Due to increased exposure to stigma, it has been proposed that sexual minorities may be at increased risk of cardiovascular disease. To date, the literature supporting this proposal has been mixed. Using a stress reactivity paradigm among a small convenience sample, we conclude that gay/bisexual men evidence a higher heart rate during acclimation and reactivity phases compared to heterosexual men. Marginal differences were found for lesbian/bisexual women showing higher blood pressure than heterosexual women. These preliminary findings will need to be replicated in future studies that use more comprehensive approaches to assess the heart health of sexual and gender minority populations.

Acknowledgments

Robert Paul Juster held a Doctoral scholarship from the Institute of Aging of the Canadian Institutes of Health Research [SIA 95402] during data collection of this manuscript. Current support during manuscript preparation is thanks to the Canadian Institutes of Health Research Banting postdoctoral fellowship. We wish to thank our participants for their commitment to this study.

Disclosure statement

No potential conflict of interest was reported by the authors.

Additional information

Funding

This study was funded by a grant [222055] from the Canadian Institutes of Health Research and Institute of Gender and Health.

Notes on contributors

Robert-Paul Juster

Dr. Juster is an Assistant Research Professor in the Department of Psychiatry and Addiction at the University of Montreal. His research focuses on nuancing sex and gender factors that influence vulnerability or resilient to stress-related disease.

David Matthew Doyle

Dr. Doyle is a Lecturer in Social Psychology at University of Exeter.

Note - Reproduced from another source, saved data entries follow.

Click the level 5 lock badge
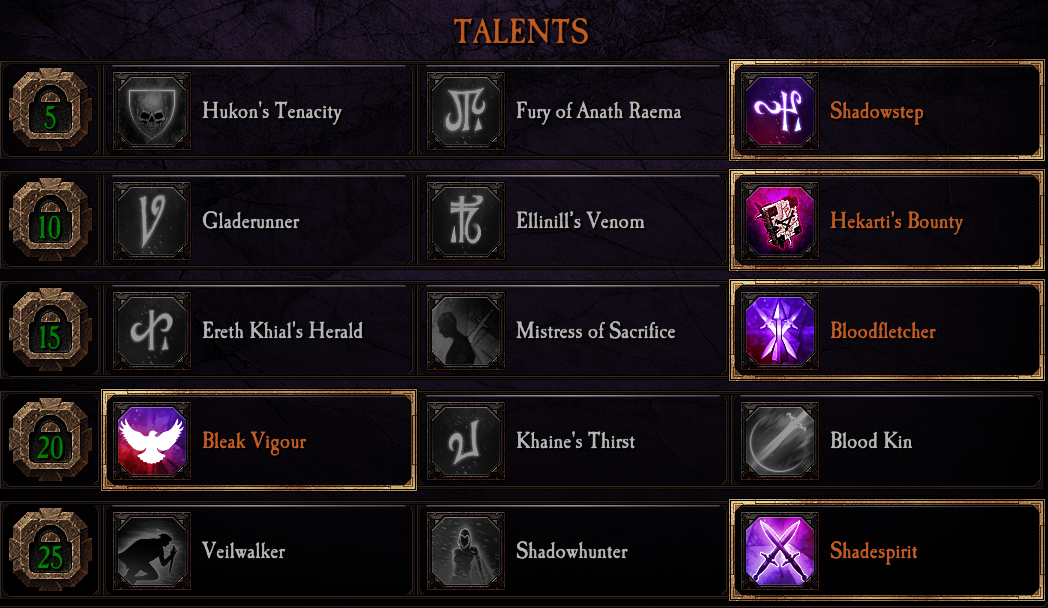This screenshot has width=1048, height=608. 49,111
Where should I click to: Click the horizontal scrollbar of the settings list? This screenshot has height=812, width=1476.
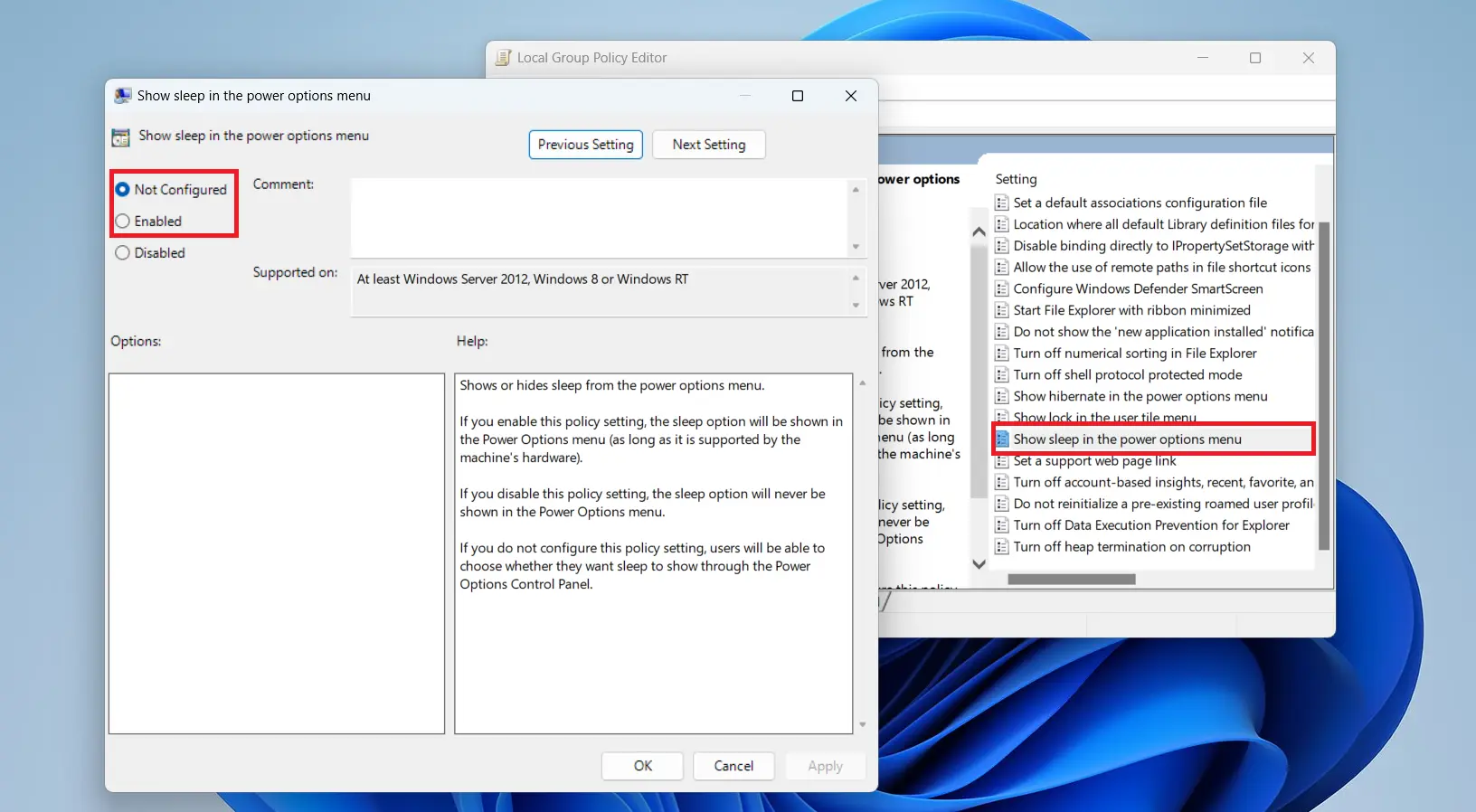[1071, 580]
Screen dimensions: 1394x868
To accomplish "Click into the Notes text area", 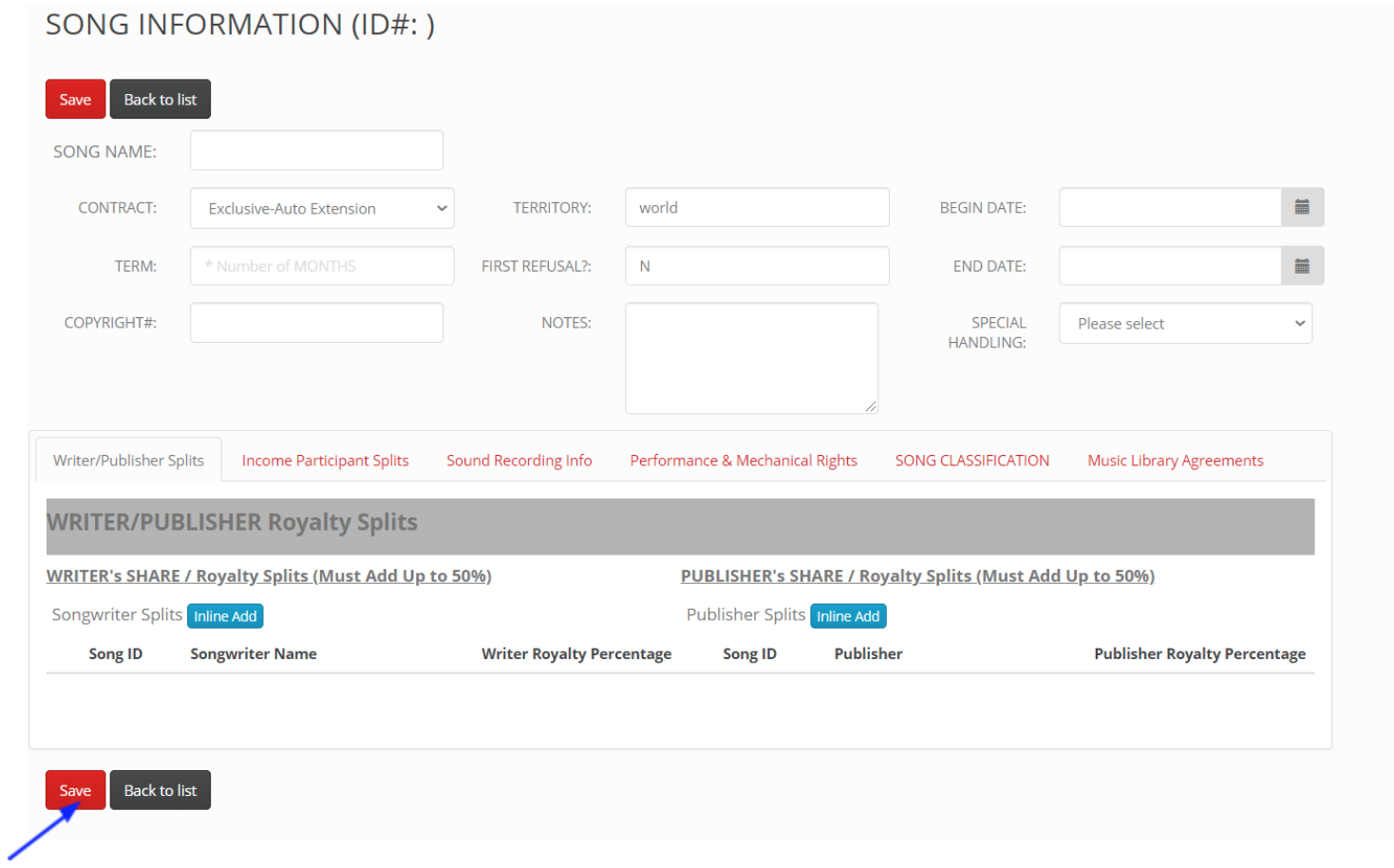I will pos(751,358).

His interdisciplinary program of research focuses on social identities, relationships, and health, with the aim of remediating social disparities.

Mark L. Hatzenbuehler

Dr. Hatzenbuehler is Assistant Professor in Sociomedical Sciences and Sociology at Columbia University. His research focuses on: 1) documenting the role of structural stigma in shaping adverse health outcomes among members of socially disadvantaged populations, and 2) identifying biopsychosocial mechanisms linking stigma and health.

Bethany G. Everett

Dr. Everett is an Assistant Professor in the Department of Sociology at the University of Utah. Her research focuses on the impact of minority stress, both interpersonal and structural, on sexual and gender minority health.

L. Zachary DuBois

Dr. DuBois is Assistant Professor in the Department of Anthropology at the Univeristy of Oregon. His research aims to improve understanding of how social inequality and stigma become embodied and contribute to health disparities among trans and gender diverse people.

Jennifer J. McGrath

Dr. McGrath is an Associate Professor in the Department of Psychology at Concordia University. Her research examines the pathogenesis of subclinical disease markers (cardiovascular reactivity, metabolic functioning, cardiac structural changes) across childhood and adolescence as mediated by potential behavioral, environmental, and psychological mechanisms.